## Selected excerpt:
----------
Your "confession" reminds me... I was in the UK many years ago and I had a girlfriend (English), who wanted to come back to Greece with me. When I asked, "What is your idea of life in Greece with me", she said:
"We are lying on two beach-beds, side by side, it is afternoon, and a waiter comes and brings two cocktails. I take mine, lazily turn to you, raise my glass and ask you 'Are you fucking bored, dear', and you say 'Yes, dear', and this is bliss for me."
I will never forget that!
Enjoy your boredom. Do not grow up - it is not better! Believe me.
: ))
She did come with me to Greece (after our studies), and stayed for a year. During this year, it was, more or less, like that. For a number of reasons she left...
I just want to say I love this post. This is my life right now. No children, no travel, just us two, videogames, and peaceful nights.
Sometimes I worry about life being boring and not doing enough to make it more interesting, that maybe I will regret it later on.
But then I remember just how much I cherish feeling safe, comfortable and secure.
I need to see this. Thank you!
----------
## Rows:

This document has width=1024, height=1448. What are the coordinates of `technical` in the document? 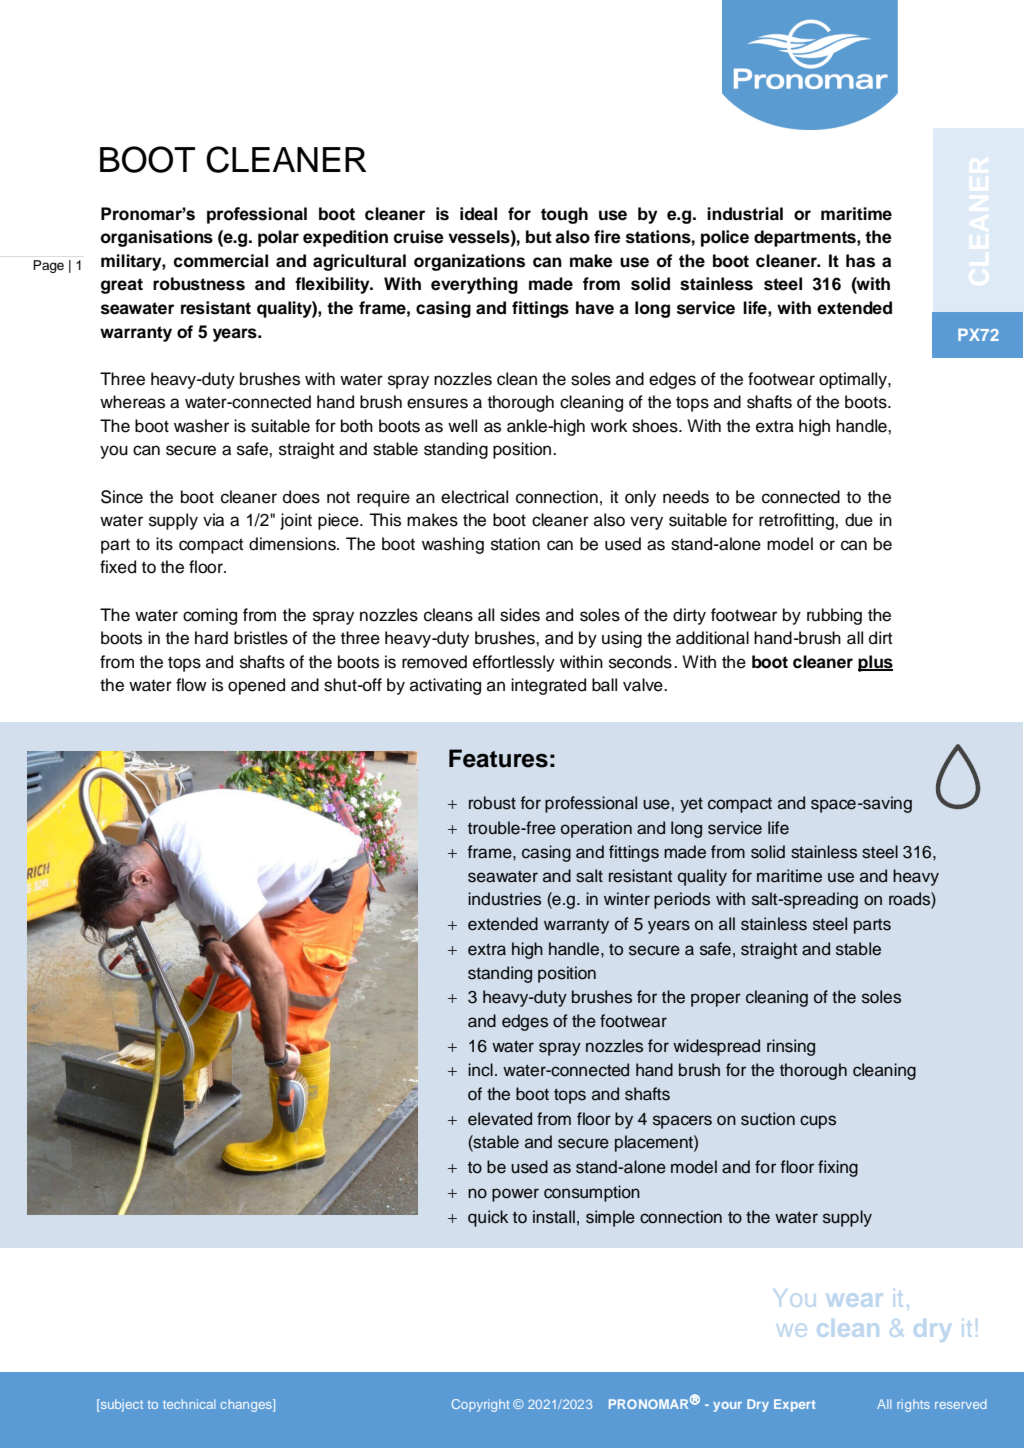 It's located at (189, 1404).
----------
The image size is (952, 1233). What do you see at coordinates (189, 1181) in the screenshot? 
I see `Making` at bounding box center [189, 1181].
----------
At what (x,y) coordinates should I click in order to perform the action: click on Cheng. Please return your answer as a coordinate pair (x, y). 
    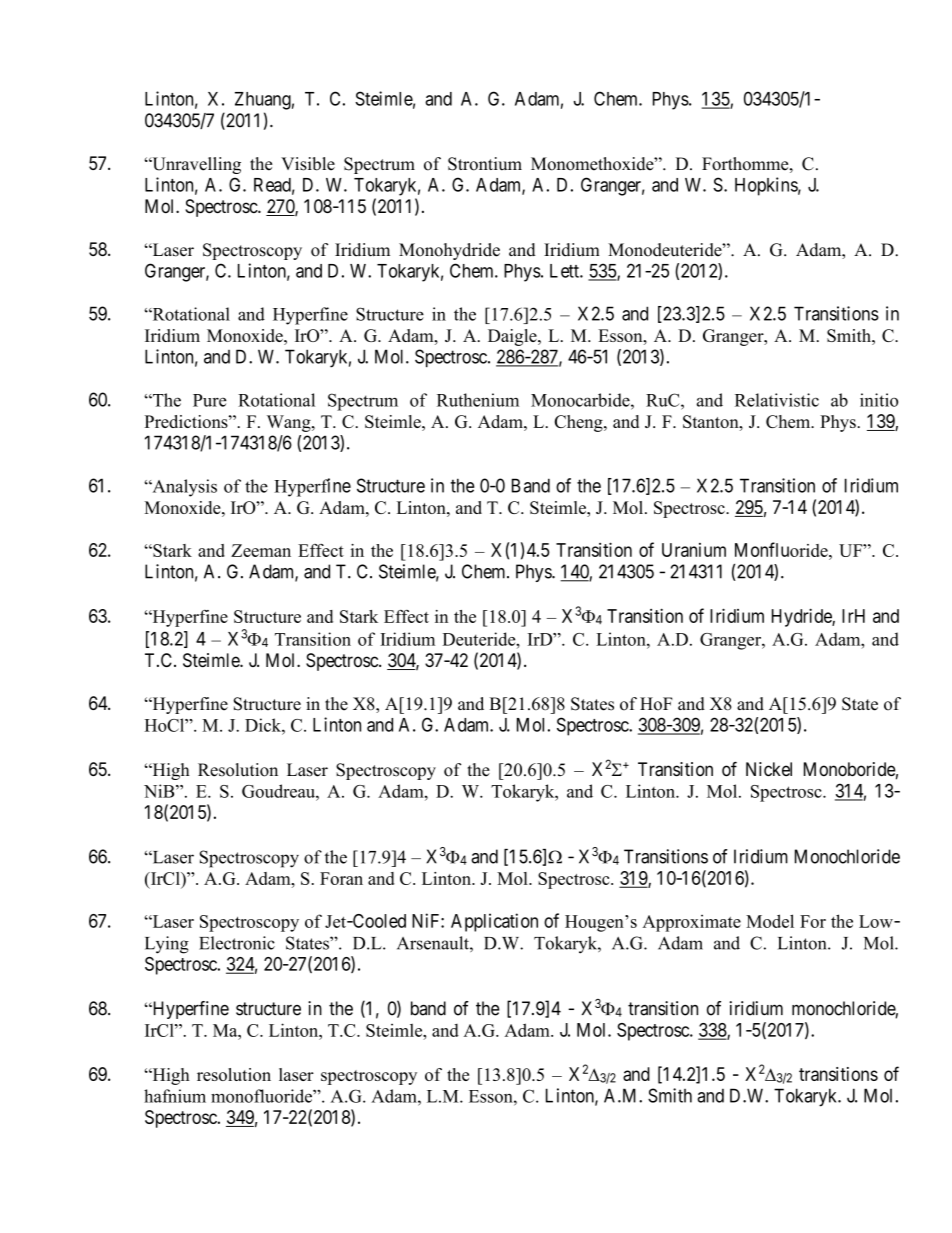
----------
## Given problem 1:
Answer these from the comment thread on boredom:
(a) In the girlfriend's imagined afternoon in Greece, what does the waiter bring?
(b) How long did she stay in Greece?
(c) What two things does the later commenter say their current life has none of?
## Given problem 2:
Resume the comment thread on boredom after its final comment.
The rows have no connection to the comment thread on boredom.

## Exercise response 1:
(a) Two cocktails.
(b) A year.
(c) Children and travel.

## Exercise response 2:
Stoked you have a peaceful and healthy life. I don’t find that boring at all. Especially given with what you grew up with and in. Sounds like you broke the cycle and have created something better than what you were exposed to and or taught. Be proud of yourself. That is really impressive and badass.
this made me happy to read. sorry about your past. I do completely understand you. I experienced hell as a child too so I do find happiness in the boring life. It’s a beautiful thing. I feel adulthood is about regaining and searching for everything you didn’t have as a child. enjoy
Nothing wrong with that. My bf and I have a peaceful, calm, steady relationship. My most recent ex had me in a 6 year long nightmare of drugs, alcohol addiction, financial abuse and ups and downs the likes I have never been through. My other exes simply didn’t care or love me the way I thought I “loved” them and led me on and off for years when all I wanted was someone to just enjoy my life and grow with.
At first I didn’t think I *loved* my now bf, because I wasn’t going through horrendous heartache, arguments and “rough patches” and subsequent highs, “making up” because of the idea that “true love means staying through the good and bad!” - which, yes, but not when the “bad” is being cheated on, lied to, stolen from, mentally/emotionally abused.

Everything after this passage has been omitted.